Fernanda Brum Lousada
Fernanda Brum Lousada

Reputation: 371

Why pointer is not zeroing node of BST after remove function call?

Have a recursive remove function for BST that isn't zeroing a pointer to a leaf node.

bool removeNode(Node* tree, int key)
{
    bool removed = false;

    if (tree)
    {
        if (key < tree->key)
        {
            removeNode(tree->left, key);
        }
        else if (key > tree->key)
        {
            removeNode(tree->right, key);
        }
        else // this node is the key
        {
            if (!tree->left && !tree->right) // leaf
            {
                free(tree);
                tree = 0;
            }
            else if (!tree->left)
            {
                *tree = *tree->right;
            }
            else if (!tree->right)
            {
                *tree = *tree->left;
            }
            else // this node has 2 children
            { 
                Node* paux = tree->left;

                if (paux->right)
                {
                    while (paux->right)
                    {
                        paux = paux->right;
                    }
                }

                tree->key = paux->key;
                tree->left = paux->left;
            }

            removed = true;
        }
    }

    return removed;
}

I use

Node* node = (Node*)malloc(sizeof(Node));

to allocate memory. My leaf's address is correctly zeroed, but when it returns to the previous call, the address remains still the same. If the address was zeroed, why does it return to the previous value? The change should have affected the pointer... shouldn't it?

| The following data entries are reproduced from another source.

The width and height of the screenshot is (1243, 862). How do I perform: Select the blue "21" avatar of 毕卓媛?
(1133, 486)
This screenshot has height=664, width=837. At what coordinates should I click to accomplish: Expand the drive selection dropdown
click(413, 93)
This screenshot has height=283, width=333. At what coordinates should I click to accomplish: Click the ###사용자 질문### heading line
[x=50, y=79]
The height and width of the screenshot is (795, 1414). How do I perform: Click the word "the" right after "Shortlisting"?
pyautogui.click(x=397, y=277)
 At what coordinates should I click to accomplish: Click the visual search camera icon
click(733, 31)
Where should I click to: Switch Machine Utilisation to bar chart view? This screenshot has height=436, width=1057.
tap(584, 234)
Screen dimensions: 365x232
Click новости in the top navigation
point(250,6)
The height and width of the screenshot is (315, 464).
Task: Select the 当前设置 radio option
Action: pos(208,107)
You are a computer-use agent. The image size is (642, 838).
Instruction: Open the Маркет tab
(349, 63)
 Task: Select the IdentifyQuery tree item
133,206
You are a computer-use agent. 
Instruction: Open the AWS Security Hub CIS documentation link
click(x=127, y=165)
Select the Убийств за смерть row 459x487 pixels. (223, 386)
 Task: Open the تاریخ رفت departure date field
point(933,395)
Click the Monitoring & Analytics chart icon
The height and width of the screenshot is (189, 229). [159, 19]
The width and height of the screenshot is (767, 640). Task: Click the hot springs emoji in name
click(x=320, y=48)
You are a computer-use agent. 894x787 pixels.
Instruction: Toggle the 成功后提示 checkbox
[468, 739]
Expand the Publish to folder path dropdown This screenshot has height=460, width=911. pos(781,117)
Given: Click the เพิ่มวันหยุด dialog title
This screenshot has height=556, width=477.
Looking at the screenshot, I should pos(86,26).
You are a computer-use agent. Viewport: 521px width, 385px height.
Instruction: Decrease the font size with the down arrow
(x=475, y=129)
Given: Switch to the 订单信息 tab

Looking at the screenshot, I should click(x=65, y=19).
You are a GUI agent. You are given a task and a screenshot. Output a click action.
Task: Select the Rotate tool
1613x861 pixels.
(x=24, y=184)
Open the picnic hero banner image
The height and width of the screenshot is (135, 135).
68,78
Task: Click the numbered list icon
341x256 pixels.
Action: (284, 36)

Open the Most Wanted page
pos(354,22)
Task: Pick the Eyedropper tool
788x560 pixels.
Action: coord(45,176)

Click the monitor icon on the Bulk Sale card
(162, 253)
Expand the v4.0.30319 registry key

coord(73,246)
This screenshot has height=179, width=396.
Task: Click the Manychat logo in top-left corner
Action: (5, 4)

Data structures and related functions:

typedef struct Node
{
    int key;
    struct Node* left;
    struct Node* right;
} Node;

// init a binary tree
void init(Node** tree, int key)
{
    *tree = (Node*) malloc(sizeof(Node));

    (*tree)->key = key;
    (*tree)->left = 0;
    (*tree)->right = 0;
}

// insert at binary tree
bool insert(Node** tree, int key)
{
    bool inserted = false;

    if (!*tree)
    {
        init(&*tree, key);
    }
    else
    {
        Node* node = (Node*)malloc(sizeof(Node));
        node->key = key;
        node->left = 0;
        node->right = 0;

        Node* paux = *tree;
        Node* root = paux;

        while (paux != 0)
        {
            root = paux;

            if (key < paux->key)
            {
                paux = paux->left;
            }
            else
            {
                paux = paux->right;
            }
        }

        paux = node;
        if (key < root->key)
        {
            root->left = paux;
        }
        else
        {
            root->right = paux;
        }

        inserted = true;
    }

    return inserted;
}

void print(Node* tree)
{
    if (tree != 0)
    {
        printf("%d  ", tree->key);

        print(tree->left);
        print(tree->right);
}

Upvotes: 1

Views: 60

Answers (3)

4386427
4386427

Reputation: 44274

As you want to be able to change tree inside the function you need a double pointer.

Instead of

bool removeNode(Node* tree, int key)

you need

bool removeNode(Node** tree, int key)
                    ^^

That also means that you need to change the way you access tree inside the function.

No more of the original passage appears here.